Why do companies usually pay managers more than the people who do the work? Does the managers' work boost the productivity of the workers enough to justify the managers' pay?

The answers depend on what the managers are doing, according to the results of a survey of 3,646 software engineers and managers by a team of Microsoft researchers. If the managers are doing the right things, their higher pay definitely pays off. If not, the managers can do some serious damage to your company's performance and prospects.

By "the right things," these researchers mean 15 specific attributes of effective software development managers. And I believe that with slight modification of one of these attributes, the findings could help you be a better leader -- all you have to do is hire managers who excel at these 15 attributes.

1. They are available.

Excellent engineering managers "signal themselves as approachable and devote time to the engineer when needed," according to the study.

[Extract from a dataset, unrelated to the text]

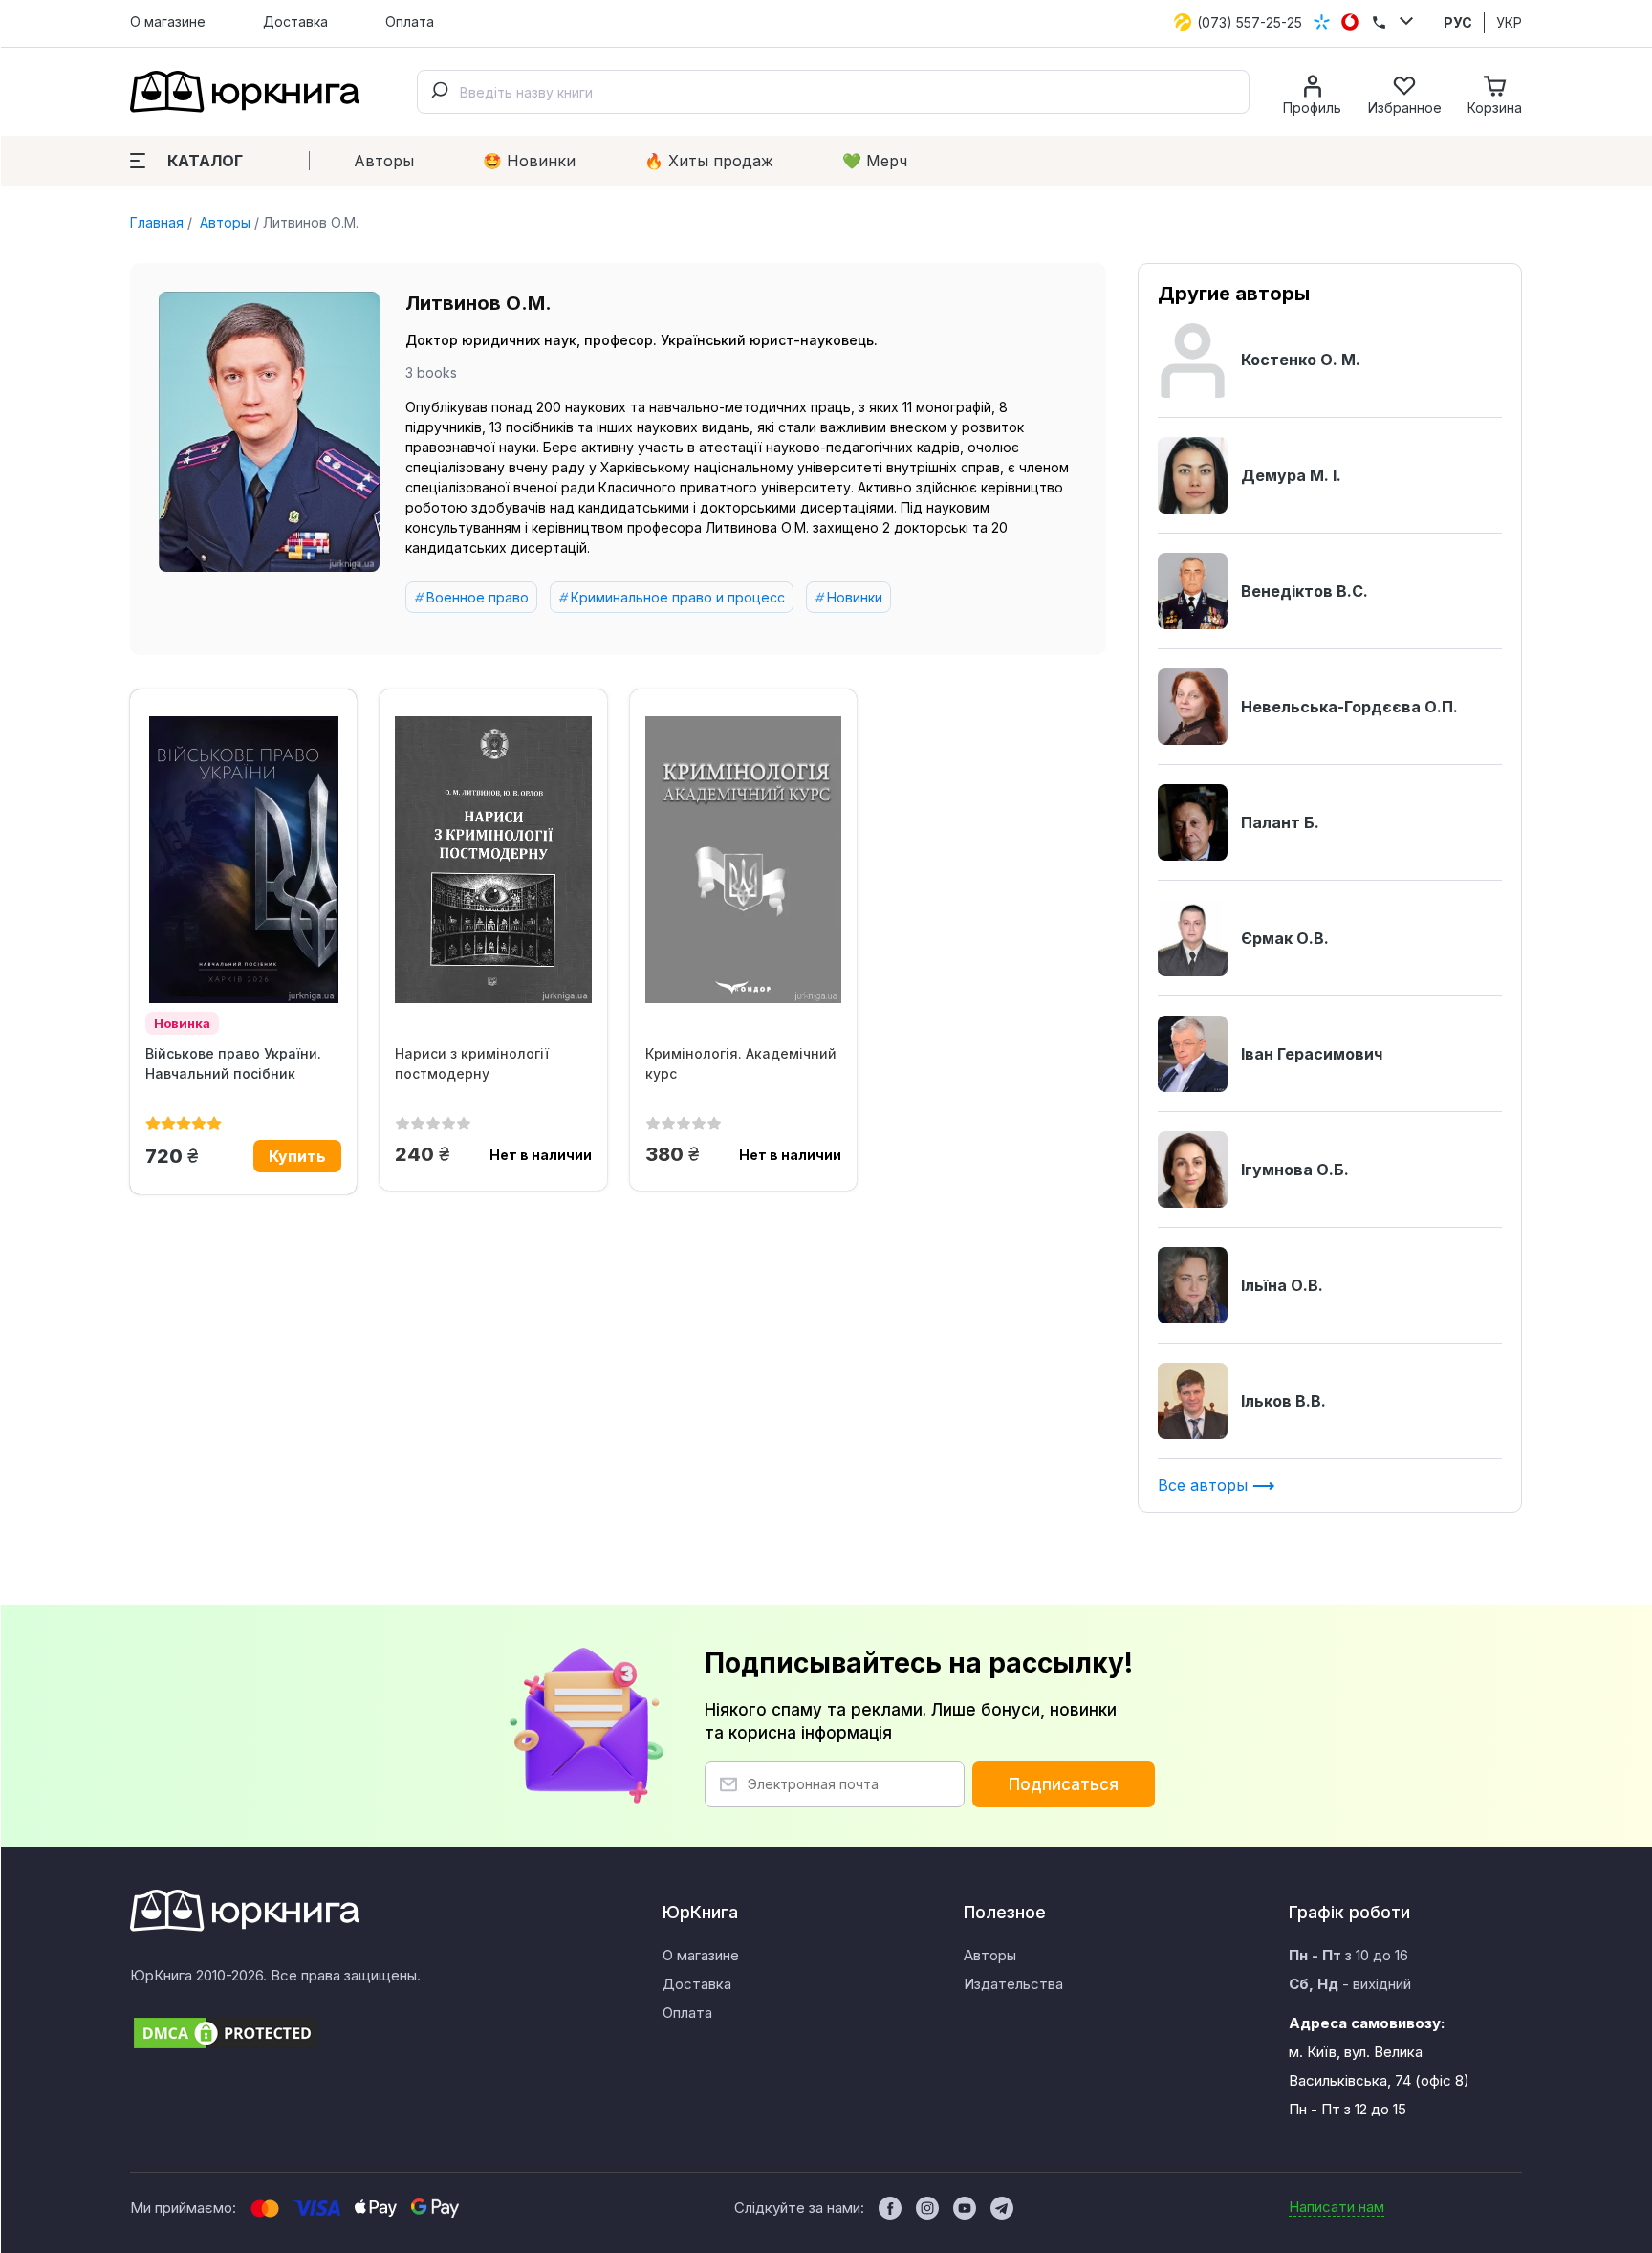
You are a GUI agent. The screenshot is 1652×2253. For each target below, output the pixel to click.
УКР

I think what one survey respondent said makes this attribute applicable to any manager: "I ask the manager if he has five minutes and he always says yes, and then 20 minutes later he is still there."

2. They are technical.

Another attribute of management excellence is "to be knowledgeable about the system and technologies the engineer is working with and offer input for design dilemmas." I think if you broaden the concept of technical knowledge to include the specific expertise of any functional department, this attribute is valuable in any manager.  

3. They enable autonomy.

Excellent engineering managers "provide freedom on how engineers work, show trust and support for their decisions, and help engineers be independently responsible." I think enabling autonomy is great management regardless of the discipline. 

4. They support experimentation.

In general, excellent engineering managers encourage people "to try out new things, and signal a safe environment for unsuccessful attempts," according to the research. I believe in this idea so strongly that I included it as one of seven principles of Value Leadership in my 2003 book. 

5. They grow talent.

Excellent managers provide their people with challenging work, suggest training to gain relevant skills, and give actionable feedback to improve performance. 

6. They promote fairness.

Excellent managers appreciate the contributions of their people, hold themselves accountable for achieving team goals, publicly recognize achievements, and privately correct their errors.  

7. They build a relationship with team members.

Excellent managers take an interest in "the employees' life outside work, and care about them as a person," according to the research.  

8. They recognize individuality.

Moreover, excellent managers understand their employees' strengths and opportunities for improvement, they value diverse perspectives in their team, and tailor "the definition of success to each individual's talents and interests," noted the research.  

9. They clear a path to execution.

Excellent managers keep outside distractions and conflicts from taking time away from getting the job done. As one of the survey respondents said, "I had a manager, she kept the path clear for me to do my work, to go sit down and code for 10 hours. That was perfect."

10. They build team culture.

Excellent managers live according to the rules, norms, and habits of the team and collaborate with team members to agree on shared values.

11. They guide the team.

Excellent managers coach their people to produce better work, help them think about how to overcome challenges in doing their work, and develop their peoples' independent decision-making skills. 

12. They maintain a positive working environment.

Excellent managers help people "balance work and personal life, [organize events that energize the team], celebrate team successes, and ensure good morale," according to the research.  

13. They inspire the team.

By demonstrating "passion about their work, their team, and the company," excellent managers inspire people to rise to the challenges of their jobs rather than telling them what do to. 

14. They facilitate external communication.

Excellent managers help workers handle the requests they get from other teams and managers -- negotiating on their behalf while "mediating their own team's requests to other teams," noted the research. 

15. They drive alignment.

Finally, excellent managers help people understand the team's mission and goals and how these fit within the overall vision for the company.

As a leader, you should hire and promote managers who best demonstrate each of these 15 attributes of managerial excellence. If your managers lack these attributes of excellence, you may suffer high talent turnover and fall short of your goals.

If they follow these practices, your company will have an easier time achieving its goals -- and have a basis for setting more ambitious goals in the future.